» Task: From the entries below, copy every line holding the word "button".

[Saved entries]
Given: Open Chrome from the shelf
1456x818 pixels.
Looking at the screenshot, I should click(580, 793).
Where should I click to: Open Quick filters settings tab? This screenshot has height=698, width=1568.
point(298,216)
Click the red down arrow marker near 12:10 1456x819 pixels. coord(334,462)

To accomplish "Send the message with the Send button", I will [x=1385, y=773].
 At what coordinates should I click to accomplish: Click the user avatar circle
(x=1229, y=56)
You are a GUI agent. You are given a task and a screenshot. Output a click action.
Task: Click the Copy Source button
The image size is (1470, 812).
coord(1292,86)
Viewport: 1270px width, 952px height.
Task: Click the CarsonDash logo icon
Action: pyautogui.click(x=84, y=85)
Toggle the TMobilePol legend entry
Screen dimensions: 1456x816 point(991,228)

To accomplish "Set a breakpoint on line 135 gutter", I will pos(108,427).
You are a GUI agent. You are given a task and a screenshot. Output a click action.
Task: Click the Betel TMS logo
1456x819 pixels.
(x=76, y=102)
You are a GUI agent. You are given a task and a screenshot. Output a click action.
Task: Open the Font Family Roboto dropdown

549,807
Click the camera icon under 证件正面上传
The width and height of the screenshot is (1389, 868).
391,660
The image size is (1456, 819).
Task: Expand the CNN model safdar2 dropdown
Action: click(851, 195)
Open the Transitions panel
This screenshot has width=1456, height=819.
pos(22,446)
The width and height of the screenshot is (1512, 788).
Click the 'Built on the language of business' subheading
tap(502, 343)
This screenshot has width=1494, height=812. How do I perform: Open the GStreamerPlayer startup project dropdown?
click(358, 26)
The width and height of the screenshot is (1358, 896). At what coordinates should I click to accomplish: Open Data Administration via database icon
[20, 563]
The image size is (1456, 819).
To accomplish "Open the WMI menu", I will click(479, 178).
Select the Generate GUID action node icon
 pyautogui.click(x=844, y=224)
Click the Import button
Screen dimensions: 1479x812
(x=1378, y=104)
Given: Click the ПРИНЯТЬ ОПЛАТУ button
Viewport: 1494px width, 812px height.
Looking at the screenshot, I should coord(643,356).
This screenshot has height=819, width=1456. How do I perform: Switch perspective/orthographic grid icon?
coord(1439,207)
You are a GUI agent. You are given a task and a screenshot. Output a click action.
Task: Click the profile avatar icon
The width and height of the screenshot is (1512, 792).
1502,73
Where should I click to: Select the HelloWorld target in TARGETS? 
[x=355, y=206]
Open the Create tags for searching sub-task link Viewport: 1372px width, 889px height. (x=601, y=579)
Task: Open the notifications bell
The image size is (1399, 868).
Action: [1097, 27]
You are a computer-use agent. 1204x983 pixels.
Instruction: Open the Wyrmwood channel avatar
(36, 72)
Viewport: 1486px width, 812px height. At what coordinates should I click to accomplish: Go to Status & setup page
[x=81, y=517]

» Your solution:
To accomplish "Send the message with the Send button", I will [x=1385, y=773].
Task: Click the Copy Source button
Click the Import button
Given: Click the ПРИНЯТЬ ОПЛАТУ button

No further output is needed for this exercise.